Your Pet Question:
I have an Australian cockatiel that screams constantly. We have tried covering her up, using a light like a predator and various other ideas… nothing works! What can be done to slow down or even stop the screaming?
George Rundle, Pefferlaw, ON
The Expert Says:
Assuming your bird has had a full physical exam to rule out any medical reasons for agitated behaviour, understanding the motivation behind the screaming is essential. Birds communicate by calling out to each other. Loud, shrill, persistent calling is synonymous with distress such as losing visual contact with flock members or feeling threatened by a perceived danger, so creating ‘pretend predators’ makes the problem worse. Family members and other pets become your pet’s flock and often one specific person is perceived by the bird to be its mate. A hormonal cockatiel will incessantly call if it feels its ‘mate’ has left the room.
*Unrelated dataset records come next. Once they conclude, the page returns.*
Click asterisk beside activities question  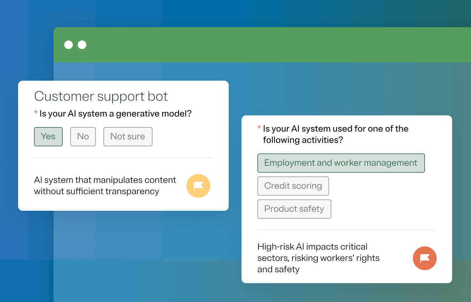(x=259, y=128)
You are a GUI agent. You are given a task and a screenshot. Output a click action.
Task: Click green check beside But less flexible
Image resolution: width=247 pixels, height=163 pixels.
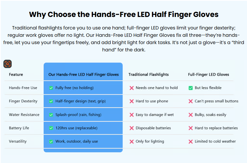(x=191, y=88)
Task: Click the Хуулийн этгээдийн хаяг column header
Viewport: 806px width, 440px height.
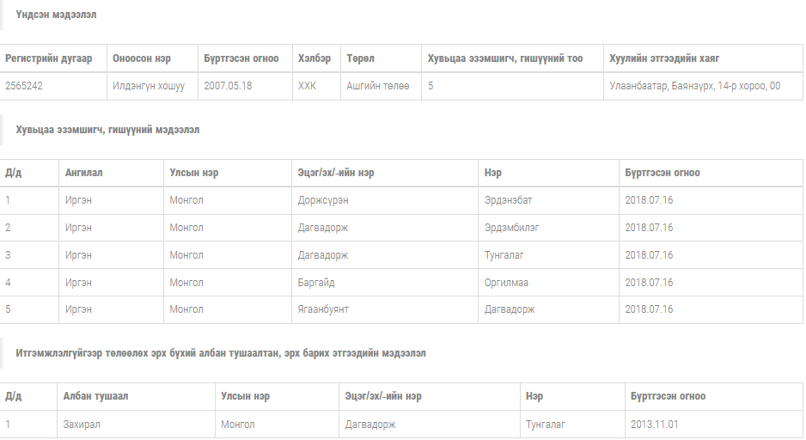Action: pos(663,58)
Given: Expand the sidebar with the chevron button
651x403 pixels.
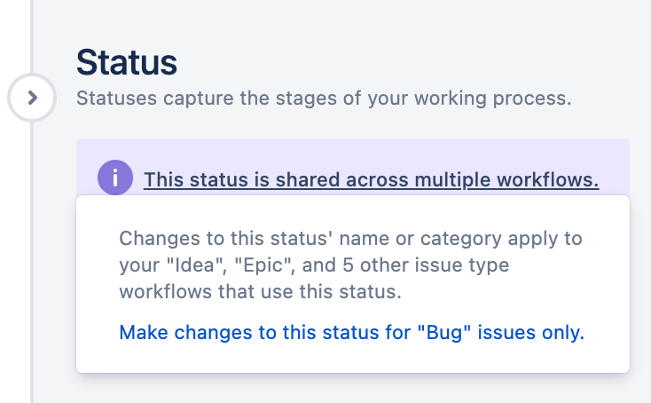Looking at the screenshot, I should (32, 98).
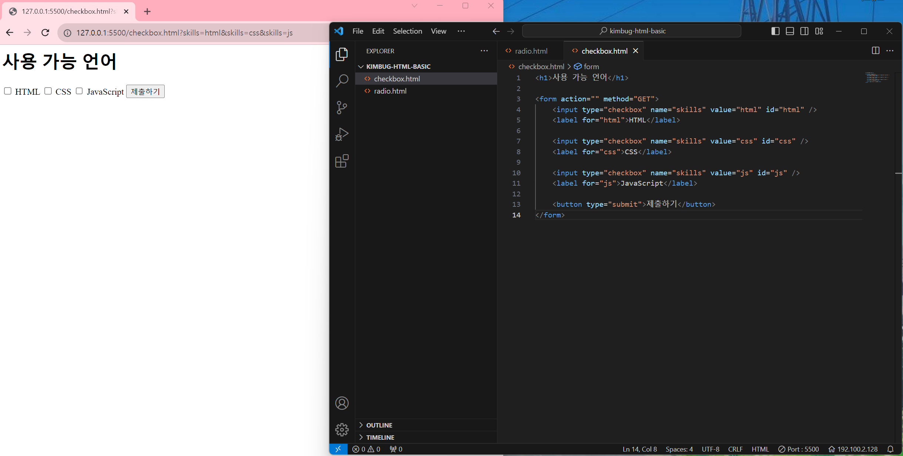Viewport: 903px width, 456px height.
Task: Click the Split Editor icon in top right
Action: 876,51
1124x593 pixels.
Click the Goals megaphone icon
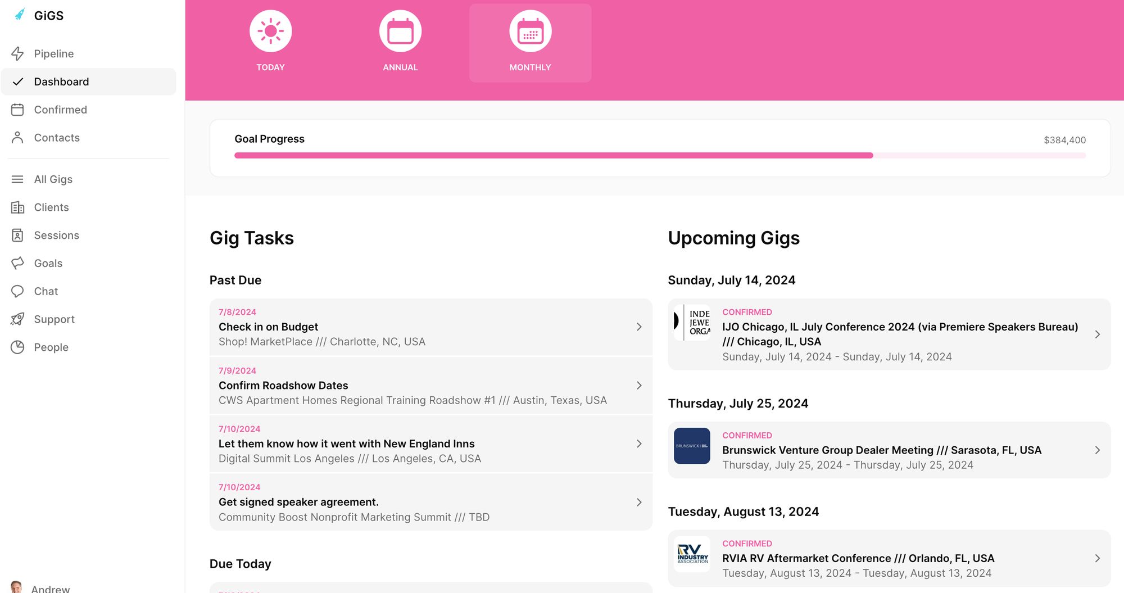(17, 263)
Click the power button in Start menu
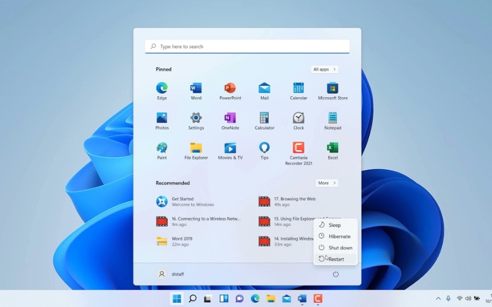This screenshot has width=492, height=307. click(x=336, y=274)
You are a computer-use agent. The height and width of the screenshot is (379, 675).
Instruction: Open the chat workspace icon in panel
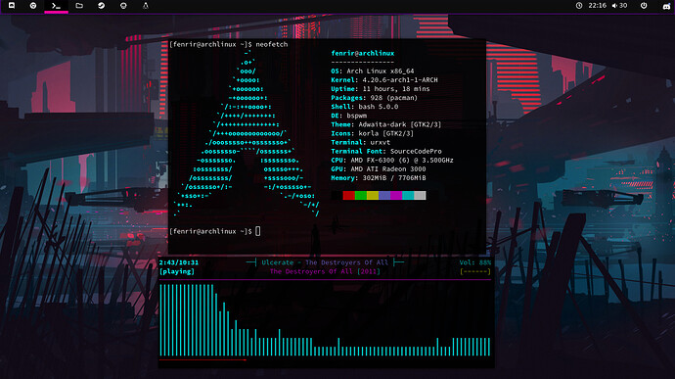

Observe when the bird calls out the most—has someone just left or entered the room? Did another pet enter the scene? Is the cage by a window where crows or hawks (predators) might be seen? Also note what you do when the bird screams. Do you return to the room, ‘scream’ back in answer, pick up the bird? Behaviour is always motivated by consequence. Once you have recorded all the events surrounding the screaming, consult with an avian veterinarian to plan how to modify the behaviour to give you more peace and make you and your cockatiel happier.
Dr. Kerry Korber has practiced bird, rabbit, rodent, reptile, ferret and exotic pet medicine since 1985 at Calgary Avian & Exotic Pet Clinic in Calgary, Alberta.